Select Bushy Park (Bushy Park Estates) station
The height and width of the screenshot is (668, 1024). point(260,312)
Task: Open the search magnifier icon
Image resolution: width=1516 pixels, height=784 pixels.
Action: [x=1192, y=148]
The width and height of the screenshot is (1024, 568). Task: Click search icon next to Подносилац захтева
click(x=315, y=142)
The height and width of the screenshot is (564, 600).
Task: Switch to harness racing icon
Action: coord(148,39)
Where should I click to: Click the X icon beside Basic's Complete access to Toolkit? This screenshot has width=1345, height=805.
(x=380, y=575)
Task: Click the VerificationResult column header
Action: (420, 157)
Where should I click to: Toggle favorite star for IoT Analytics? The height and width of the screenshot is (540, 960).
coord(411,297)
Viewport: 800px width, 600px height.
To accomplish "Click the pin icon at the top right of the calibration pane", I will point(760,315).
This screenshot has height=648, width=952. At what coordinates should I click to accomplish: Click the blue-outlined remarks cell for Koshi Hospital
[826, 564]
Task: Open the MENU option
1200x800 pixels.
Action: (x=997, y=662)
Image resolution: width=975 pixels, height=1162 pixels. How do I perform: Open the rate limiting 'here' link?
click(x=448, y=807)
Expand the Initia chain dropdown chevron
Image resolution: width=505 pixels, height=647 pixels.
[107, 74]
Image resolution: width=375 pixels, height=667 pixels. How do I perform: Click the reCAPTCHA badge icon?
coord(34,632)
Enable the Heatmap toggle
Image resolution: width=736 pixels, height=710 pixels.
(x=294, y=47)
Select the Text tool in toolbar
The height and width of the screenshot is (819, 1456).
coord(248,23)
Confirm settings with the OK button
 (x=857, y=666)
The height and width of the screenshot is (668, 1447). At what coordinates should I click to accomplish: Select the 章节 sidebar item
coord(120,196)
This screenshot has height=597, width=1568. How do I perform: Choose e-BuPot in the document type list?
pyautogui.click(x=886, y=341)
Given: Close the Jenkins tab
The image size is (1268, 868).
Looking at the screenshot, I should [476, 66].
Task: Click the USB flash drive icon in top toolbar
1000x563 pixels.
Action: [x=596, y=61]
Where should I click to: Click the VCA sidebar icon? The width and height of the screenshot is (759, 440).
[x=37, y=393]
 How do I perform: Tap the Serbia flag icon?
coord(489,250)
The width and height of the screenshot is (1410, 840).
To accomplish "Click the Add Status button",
● ● ●
Work to be completed | Nothing in the records should be altered when they are written out again.

Task solution |
Select Bushy Park (Bushy Park Estates) station
The height and width of the screenshot is (668, 1024). point(260,312)
Task: Open the search magnifier icon
Image resolution: width=1516 pixels, height=784 pixels.
Action: [x=1192, y=148]
The width and height of the screenshot is (1024, 568). Task: Click search icon next to Подносилац захтева
click(x=315, y=142)
The height and width of the screenshot is (564, 600).
Task: Switch to harness racing icon
Action: coord(148,39)
Where should I click to: Click the X icon beside Basic's Complete access to Toolkit? This screenshot has width=1345, height=805.
(x=380, y=575)
Task: Click the VerificationResult column header
Action: (420, 157)
Where should I click to: Toggle favorite star for IoT Analytics? The height and width of the screenshot is (540, 960).
coord(411,297)
Viewport: 800px width, 600px height.
To accomplish "Click the pin icon at the top right of the calibration pane", I will point(760,315).
This screenshot has height=648, width=952. At what coordinates should I click to accomplish: Click the blue-outlined remarks cell for Koshi Hospital
[826, 564]
Task: Open the MENU option
1200x800 pixels.
Action: (x=997, y=662)
Image resolution: width=975 pixels, height=1162 pixels. How do I perform: Open the rate limiting 'here' link?
click(x=448, y=807)
Expand the Initia chain dropdown chevron
Image resolution: width=505 pixels, height=647 pixels.
[107, 74]
Image resolution: width=375 pixels, height=667 pixels. How do I perform: Click the reCAPTCHA badge icon?
coord(34,632)
Enable the Heatmap toggle
Image resolution: width=736 pixels, height=710 pixels.
(x=294, y=47)
Select the Text tool in toolbar
The height and width of the screenshot is (819, 1456).
coord(248,23)
Confirm settings with the OK button
 (x=857, y=666)
The height and width of the screenshot is (668, 1447). At what coordinates should I click to accomplish: Select the 章节 sidebar item
coord(120,196)
This screenshot has height=597, width=1568. How do I perform: Choose e-BuPot in the document type list?
pyautogui.click(x=886, y=341)
Given: Close the Jenkins tab
The image size is (1268, 868).
Looking at the screenshot, I should [476, 66].
Task: Click the USB flash drive icon in top toolbar
1000x563 pixels.
Action: [x=596, y=61]
Where should I click to: Click the VCA sidebar icon? The width and height of the screenshot is (759, 440).
[x=37, y=393]
 How do I perform: Tap the Serbia flag icon?
coord(489,250)
The width and height of the screenshot is (1410, 840).
To accomplish "Click the Add Status button",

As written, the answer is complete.